__TEXT EXCERPT__.

4. “Does Congress exceed its enumerated powers and violate basic principles of federalism when it coerces States into accepting onerous conditions that it could not impose directly by threatening to withhold all federal funding under the single largest grant-in-aid program, or does the limitation on Congress’s spending power that this Court recognized in SOUTH DAKOTA v. DOLE (1987), no longer apply?”

Earlier, CEI filed an amicus brief challenging the constitutionality of Obamacare, arguing that the 2010 healthcare law unconstitutionally exceeds Congress’s powers under the Commerce and Spending Clauses.

The Eleventh Circuit Court of Appeals was right to strike down the individual mandate as unconstitutional, and its ruling was carefully-reasoned and scholarly in that respect. But it was wrong to leave the rest of the Obamacare law intact. In refusing to strike down Obamacare in its entirety, despite its lack of a severability clause, the Eleventh Circuit claimed that the Supreme Court hasn’t so invalidated statutes since the New Deal. That is incorrect. The Supreme Court repeatedly invalidated statutes in their entirety in the 1980s, even when those statutes — unlike Obamacare — had language  specifically approving severability in the statute itself. See, e.g., Thornburgh v. Am. Coll. of Obstetricians & Gynecologists, 476 U.S. 747, 764–65 (1986) (abortion case); Am. Booksellers v. Hudnut, 771 F.2d 323, 332 (7th Cir. 1985), aff’d, 475 U.S. 1001 (1986) (invalidating entire law on First Amendment grounds despite severability clause). The government’s occasional suggestions to the contrary are just false.

__DATA FOR REVIEW__.
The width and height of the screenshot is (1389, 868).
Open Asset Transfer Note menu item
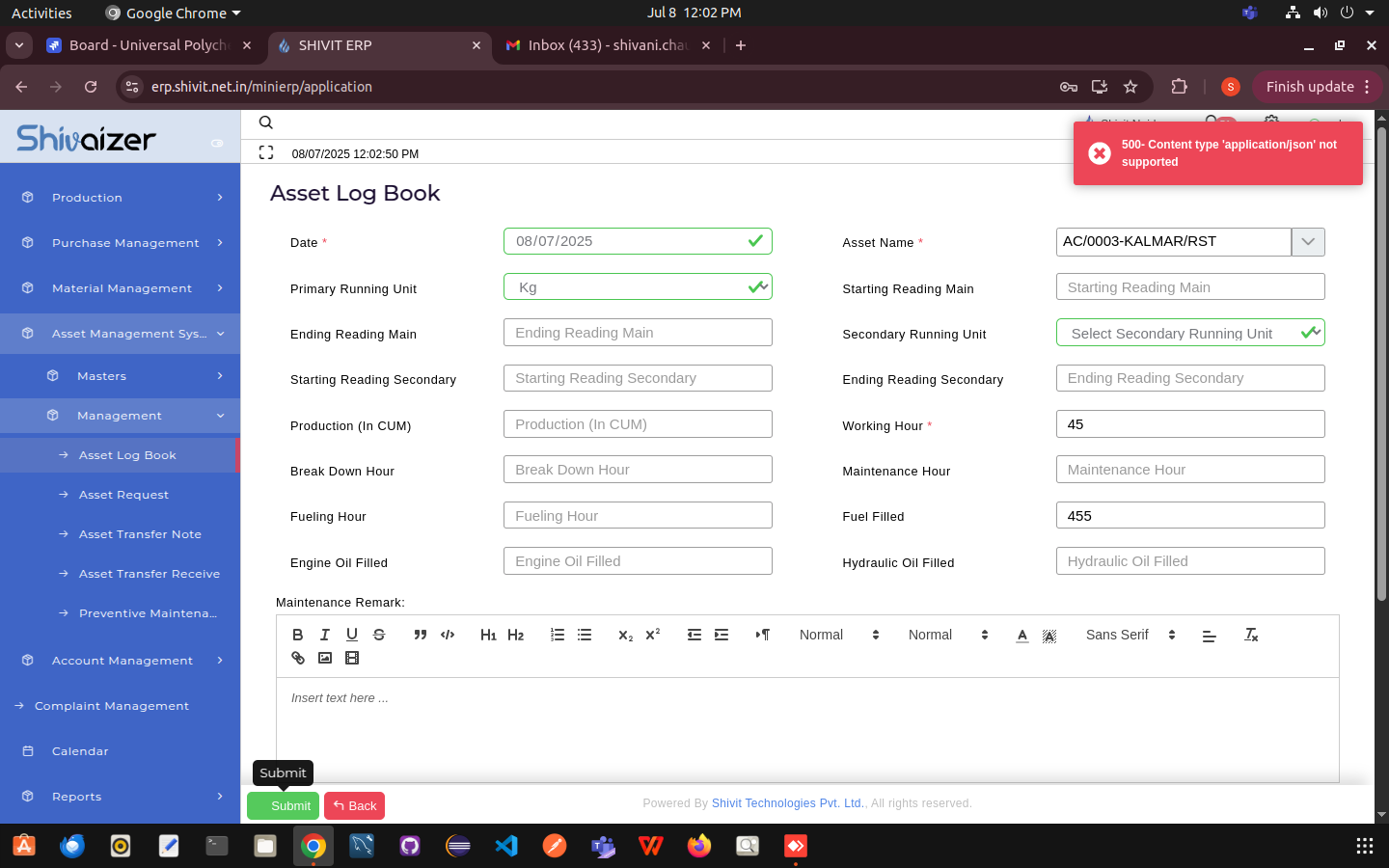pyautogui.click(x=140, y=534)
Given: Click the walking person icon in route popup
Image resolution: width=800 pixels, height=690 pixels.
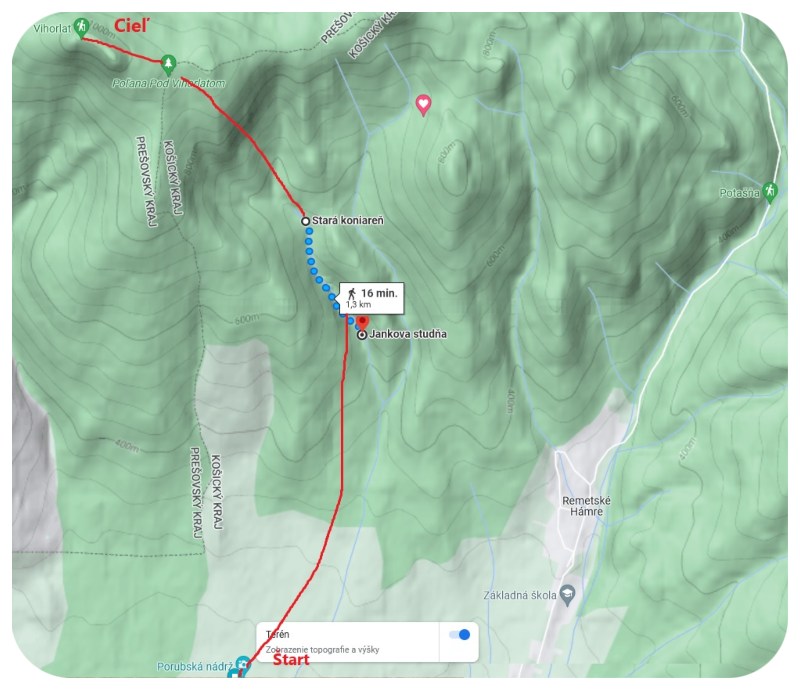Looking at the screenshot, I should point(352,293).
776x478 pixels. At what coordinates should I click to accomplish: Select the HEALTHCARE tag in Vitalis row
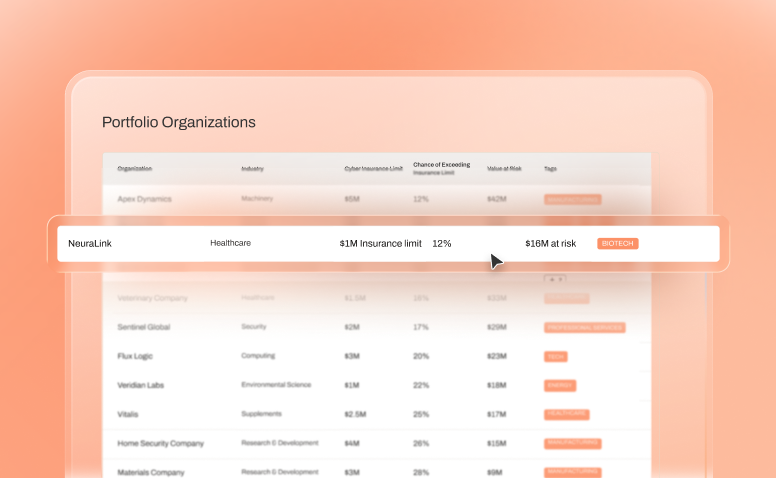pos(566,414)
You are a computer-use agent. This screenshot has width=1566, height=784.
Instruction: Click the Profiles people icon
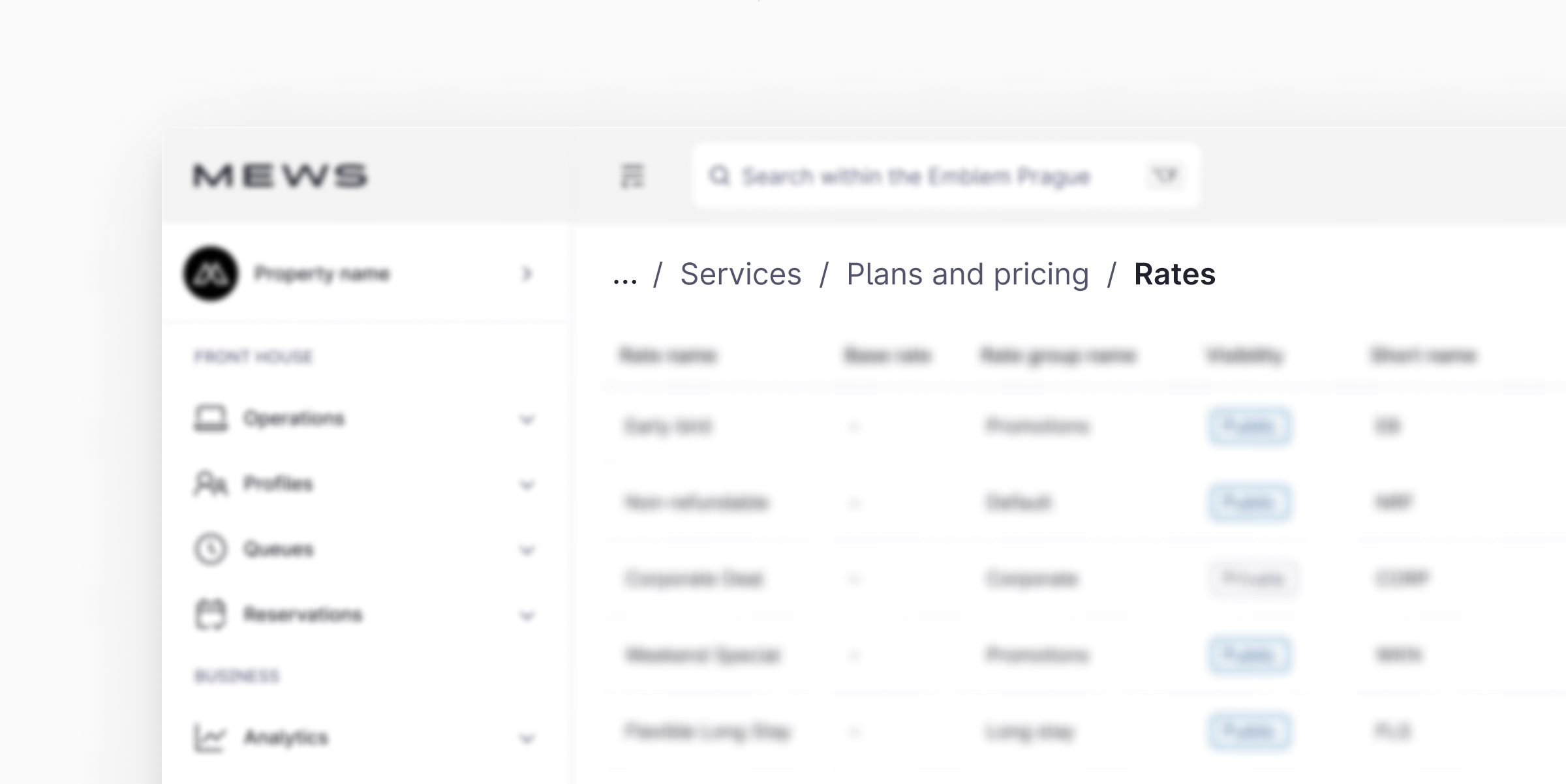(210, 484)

__PROBLEM TO SOLVE__. Continue the Obamacare legal commentary from its last sentence.

__RESPONSE FOR THIS EXERCISE__.
Although the government argued that Obamacare as a whole should not be struck down, even it admitted that if the individual mandate were invalidated, closely-related provisions like guaranteed-issue and pre-existing condition should be invalidated along with it. I would have expected the Eleventh Circuit to give more weight to the Government’s admissions in its briefs that those closely-related Obamacare provisions are inextricably tied to the individual mandate, and thus not severable from it. See Purgess v. Sharrock, 33 F.3d 134, 144 (2d Cir. 1994) (“A court can appropriately treat statements in briefs as binding judicial admissions of fact”), citing Young & Vann Supply Co. v. Gulf F. & A. Ry. Co., 5 F.2d 421, 423 (5th Cir.1925).

I am puzzled by the Eleventh Circuit’s reliance on cases like United States v. Morrison, 529 U.S. 598 (2000) as standing for the proposition that an invalid provision is severable even if the statute lacks a severability clause, when cases like Morrison never discussed that issue.   I helped represent the prevailing challenger in the Morrison case, and we never argued that the provision was non-severable (we didn’t care about the rest of the statute), nor did the court even address that issue, so the case is not binding authority for that proposition.  “Cases cannot be read as foreclosing an argument that they never dealt with.” Waters v. Churchill, 511 US 661, 678 (1994) (plurality opinion); See also, e.g., Texas v. Cobb, 532 U.S. 162, 169 (2001) (“constitutional rights are not defined by inferences from opinions which did not address the question at issue”); Plaut v. Spendthrift Farm, 511 U.S. 211, 232 n.6 (1994) (“the unexplained silences of our decisions are not entitled to precedential weight”).

The appeals court should have struck down the entire healthcare law after finding a central provision like the individual mandate to be invalid. See, e.g., Carter v. Carter Coal Co., 298 U.S. 238 (1936) (wholly invalidating a law whose central provisions exceeded the federal government’s power to confer, despite the presence of a severability clause); see also EEOC v. CBS, 743 F.2d 969, 973 (2d Cir. 1984); cf. Hotel Employees v. Davis, 981 P.2d 990, 1010 (Cal. 1999).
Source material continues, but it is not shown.